# DAY 3: Student version

**Machine Learning NLP**

The goal of this session is to improve the search engine using NLP features.

This notebook guides you through different techniques to explore. It is expected of you to be inventive and improve the techniques introduced. 

First, let's import the useful packages and load the data.

## Installs

In [7]:
#  !pip install sentence-transformers --quiet

## Imports

In [None]:
import os
import re
import pandas as pd
import numpy as np

from sklearn.feature_extraction.text import CountVectorizer, TfidfVectorizer
from sklearn.decomposition import LatentDirichletAllocation
from scipy.sparse import find

from sentence_transformers import SentenceTransformer

import nltk
nltk.download('punkt')
nltk.download('wordnet')

from nltk import word_tokenize          
from nltk.stem import WordNetLemmatizer 

## Load Data

In [None]:
# Only if you use Colab
# from google.colab import drive
# drive.mount('/content/drive')

import os

# TODO:
DATA_PATH = 'datascience.stackexchange.com/' 

# # CORR:
# DATA_PATH = '/content/drive/MyDrive/TP Centrale/data'
     

In [None]:
posts = pd.read_xml(os.path.join(DATA_PATH, 'Posts.xml'), parser="etree", encoding="utf8")
posts

## Data Cleaning

Implement a function to clean the posts. 

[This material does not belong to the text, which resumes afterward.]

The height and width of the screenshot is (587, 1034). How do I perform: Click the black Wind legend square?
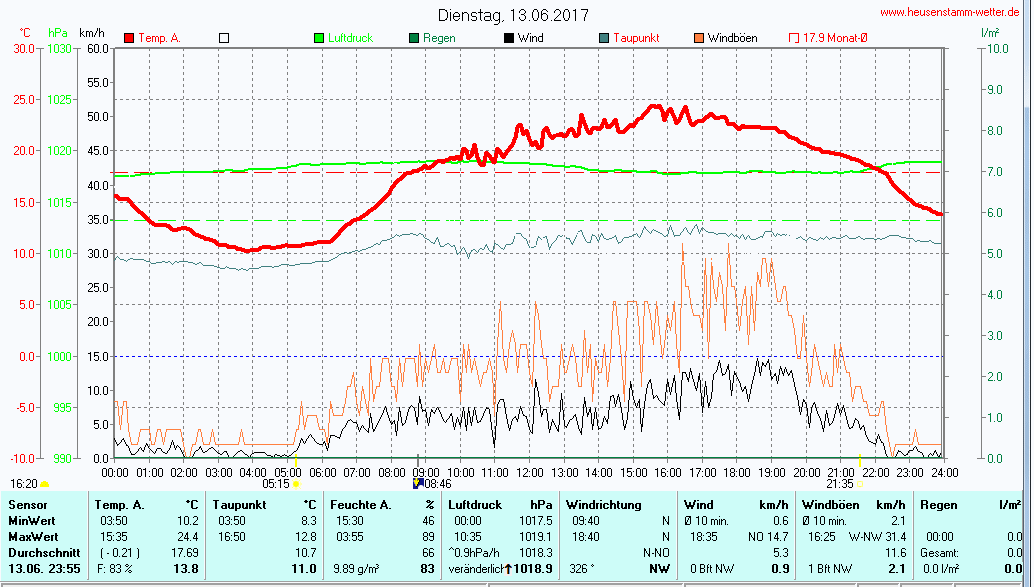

You can reuse what you have used in the Day 2 notebook or improve it.

In [None]:
def clean_post(text:str)->str:
    try:
        clean_post = re.sub(r'<.*?>', '', text)
        return clean_post
    except: # empty text (nan, None, etc..)
        return ""


In [None]:
posts['cleaned_body'] = posts.Body.apply(clean_post)

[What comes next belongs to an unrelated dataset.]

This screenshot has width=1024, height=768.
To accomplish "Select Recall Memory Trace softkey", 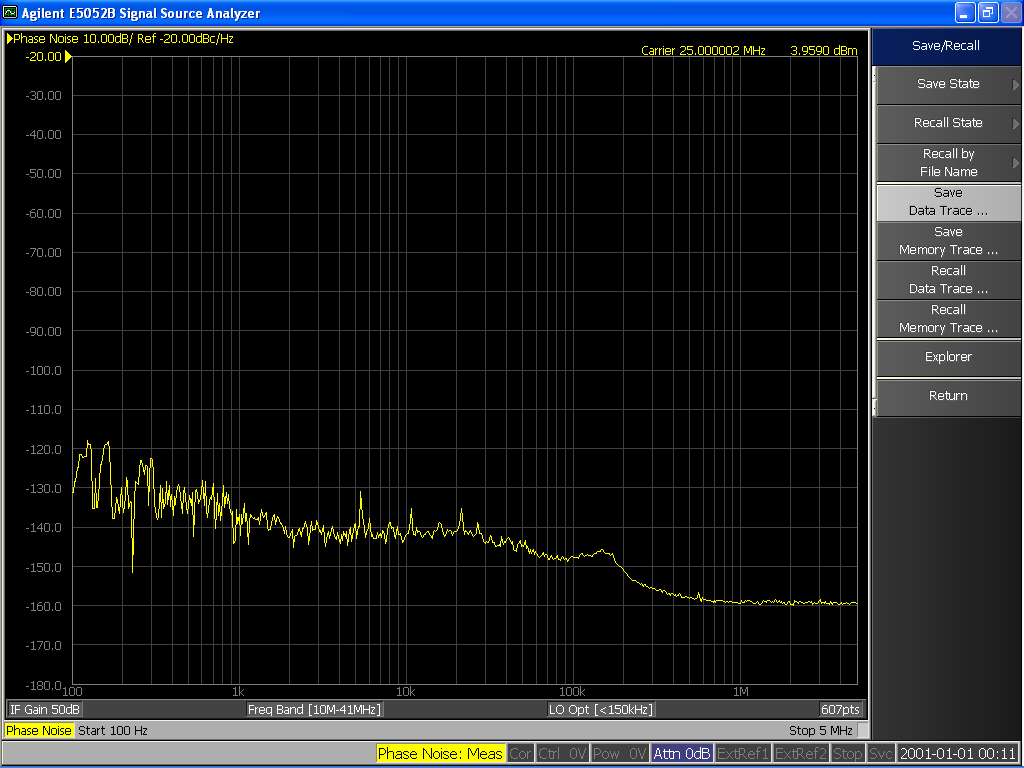I will [x=948, y=319].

You can also implement a function that cleans the user's query (the query). 

This step is optionnal (if you don't think that it is necessary, just return the query)

In [None]:
def clean_query(text:str)->str:
    # keep only letters
    cleaned_query = re.sub(r'[^a-zA-Z ]', '', text)
    return cleaned_query

## Text specific metadata

What metadata can you get from the text at your disposal ? Which ones are relevant ? 

In [None]:
print(posts.columns)
# the relevant metadata is:
# the Title, the Score, the ViewCount, the Tags, the AnswerCount, the CommentCount and the FavoriteCount

## Classic Preprocessing

The goal for this part is to implement a classic vectorization (Count vectorizer, tfidf...).

You can do it on your own or use scikit-learn.

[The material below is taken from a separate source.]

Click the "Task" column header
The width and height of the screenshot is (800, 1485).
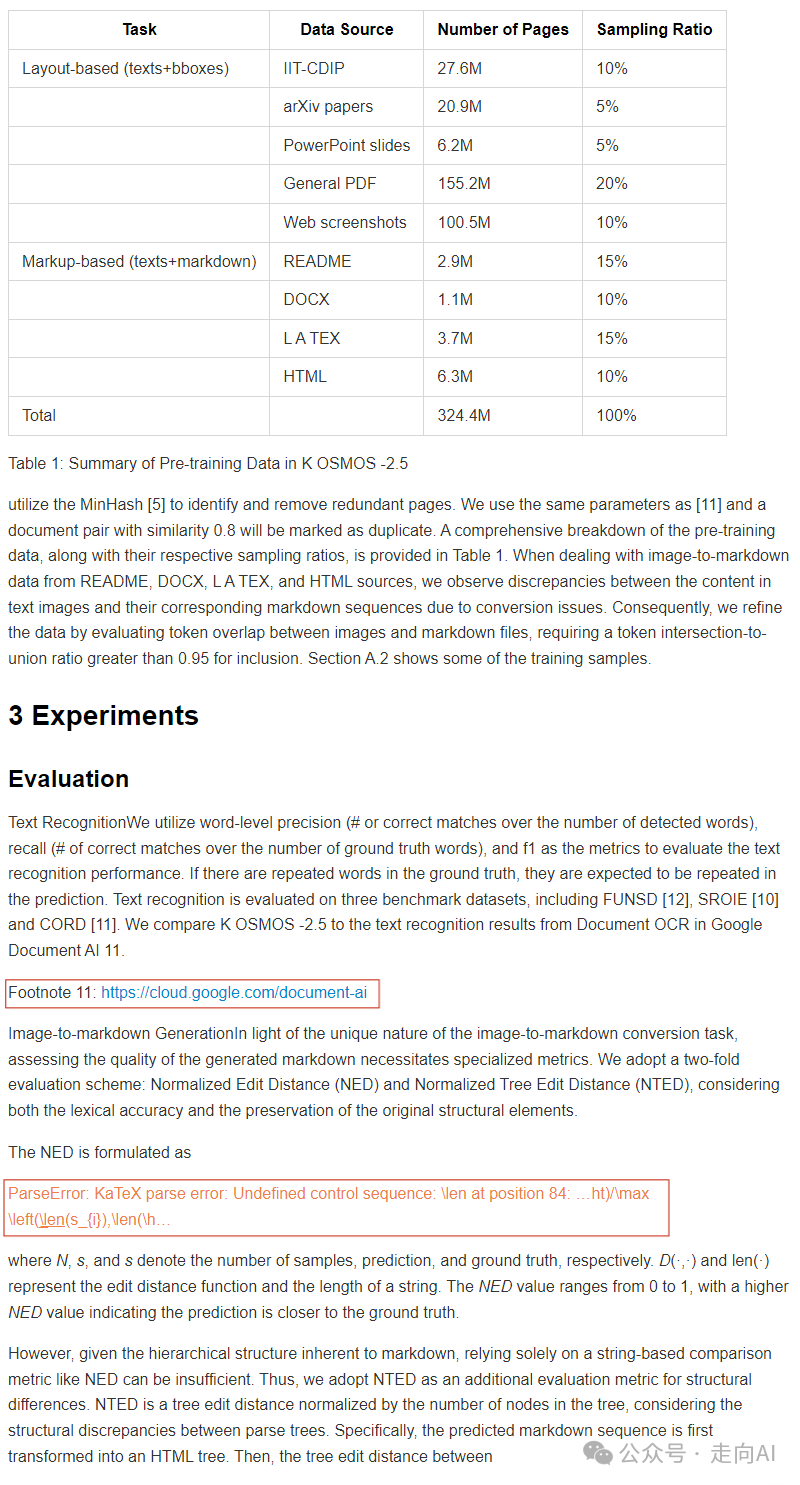(139, 30)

Hints : pay attention to stopwords, additionnal preprocessing steps and techniques of vectoriation


In [None]:
vectorizer = CountVectorizer()
vectorizer.fit(posts.cleaned_body.values)
vectors = vectorizer.transform(posts.cleaned_body.values)
print(vectors)

Write a function that applies the same process to the query


In [None]:
def vectorize_query(query : str, vectorizer=vectorizer):
    """vectorizes the query
    Args:
        query (str): query string
        vectorizer (optional): Defaults to vectorizer.

    Returns:
        query vectorized
    """
    query_vectorized = vectorizer.transform([query])

    return query_vectorized

Determine a way to use this vectorization to suggest the closest items to the entry in the database

In [17]:
def vectorizer_search(query : str,
                      vectors=vectors,
                      vectorizer=vectorizer) -> list:
    
    query_vectorized = vectorize_query(query, vectorizer)
    # compute cosine similarity
    
    similarity = np.dot(query_vectorized, vectors.T).todense()
    # get the indices of the 5 most similar posts
    indices = np.argsort(similarity)
    indices = np.array(indices).flatten()[-5:][::-1]
    print(len(indices))

    # get the posts
    print(indices)
    closest_items = posts.iloc[indices] # buffer has wrong number of dimensions (expected 1, got 2)
    return closest_items

In [18]:
entry = 'what is stochastic gradient descent ?'

In [19]:
v = vectorizer_search(entry,vectorizer=vectorizer)
# print(v)
for _, row in v.iterrows():
    print(row['cleaned_body'])
    print('-------------------')

5
[45389 25089 74678 10551  8366]
I have been training a WGAN for a while now, with my generator training once in every five epochs.

I have tried several model architectures(no of filters) and also tried varying the relationship with each other. No matter what happens, my output is essentially noise. On further reading, it seems to be a classic case of convergence failure. 

Over time, my generator loss gets more and more negative while my discriminator loss remains around -0.4

My guess is that since the discriminator isn't improving enough, the generator doesn't get improve enough.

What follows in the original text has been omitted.